Its essential to have some in reserve to climb out from the hover, or at the very least check a slow descent backwards. Whilst Shock Flyer type designs can be pulled straight into a hover from a Wall, many pilots will settle the model into a low and slow Harrier, steadily increasing the angle of attack until the model is vertical and hanging on the prop. You'll probably never reach a throttle point where the aircraft is stationary along the vertical axis, and fine throttle control from a reliable engine is essential.
Steer the model using the rudder (many will benefit from a little right rudder and right aileron held in to counteract torque), and if the hover is belly in, remember to move the rudder stick towards the dropping wing to correct the drift. Be prepared to back the model into the floor in the early stages of learning this manoeuvre; a high-level Hover has virtually none of the impact of a low level one with the rudder tapping the floor.
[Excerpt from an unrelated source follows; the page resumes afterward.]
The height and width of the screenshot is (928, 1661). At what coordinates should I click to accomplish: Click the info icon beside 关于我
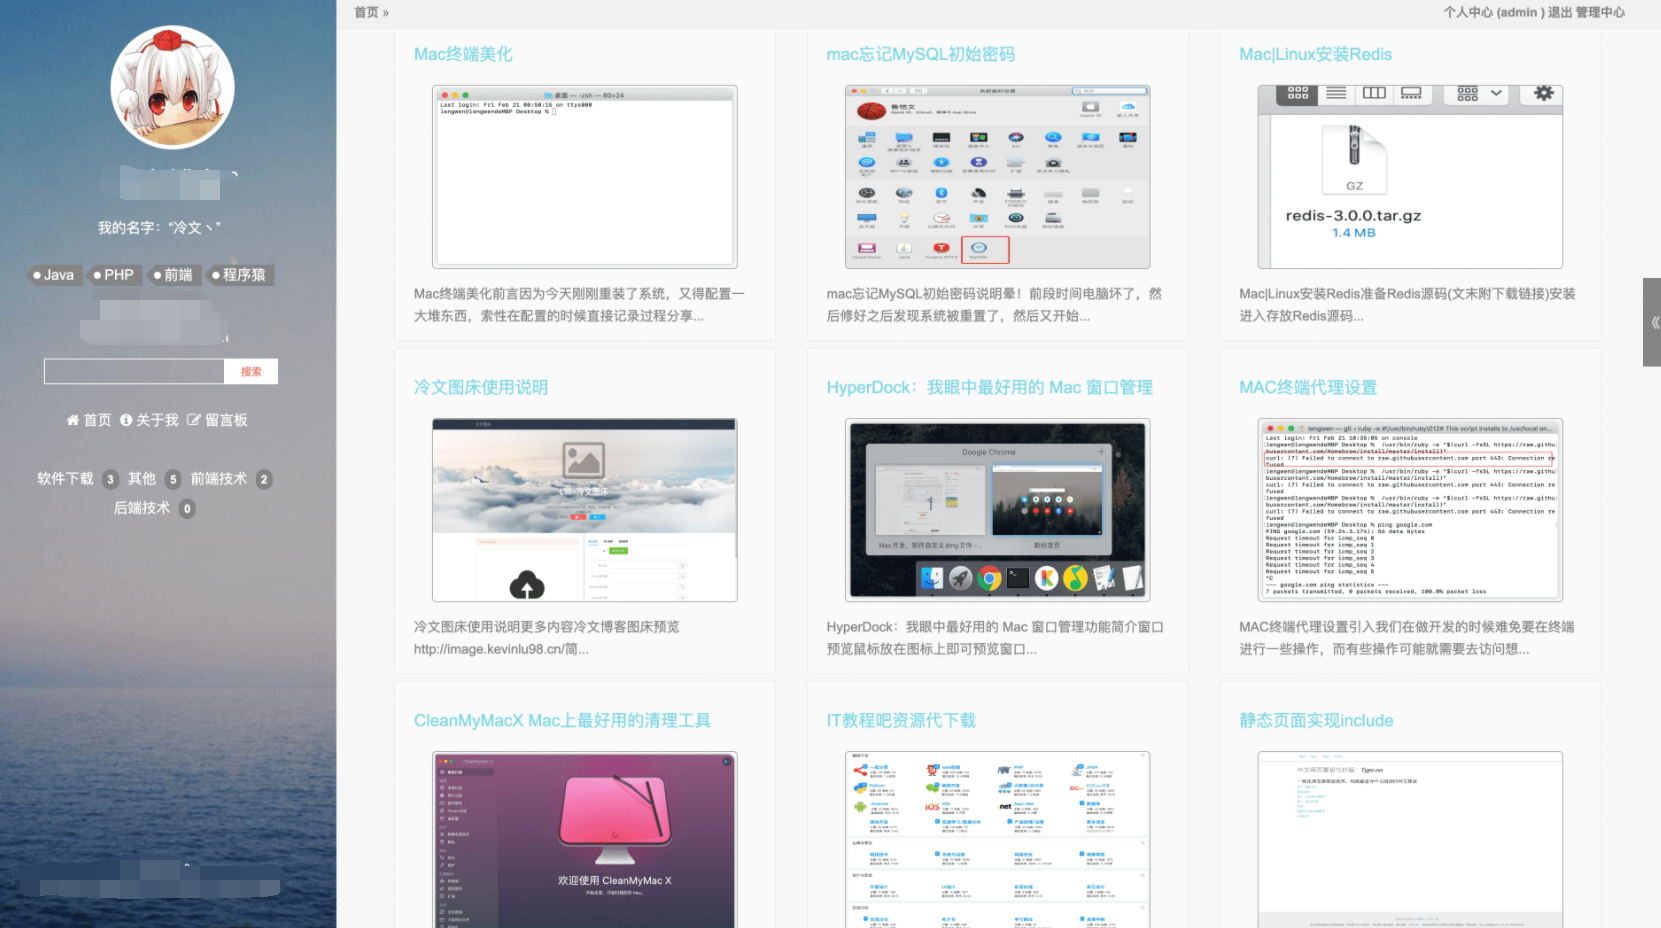[x=126, y=420]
There is one variation on the Hover: the Pogo, which describes a Hover that continually climbs and descends.
Step 10: Torque Roll
Perhaps the easiest way to dial into the torque roll is to enter from ever-decreasing circles flown in a nose-high, upright Harrier. This way as you near the Hover position you'll already be using the rudder for directional control coming towards you and wont suddenly have to switch into this thought process. 3D models needn't be expensive, this Multiplex Acromaster is a fine little aeroplane. With practice, just as with the Hover, the Torque Roll can be used frequently in a circuit or pattern for maximum effect. This is much easier to achieve on a calm day and with a good element of shallow pitch on the prop.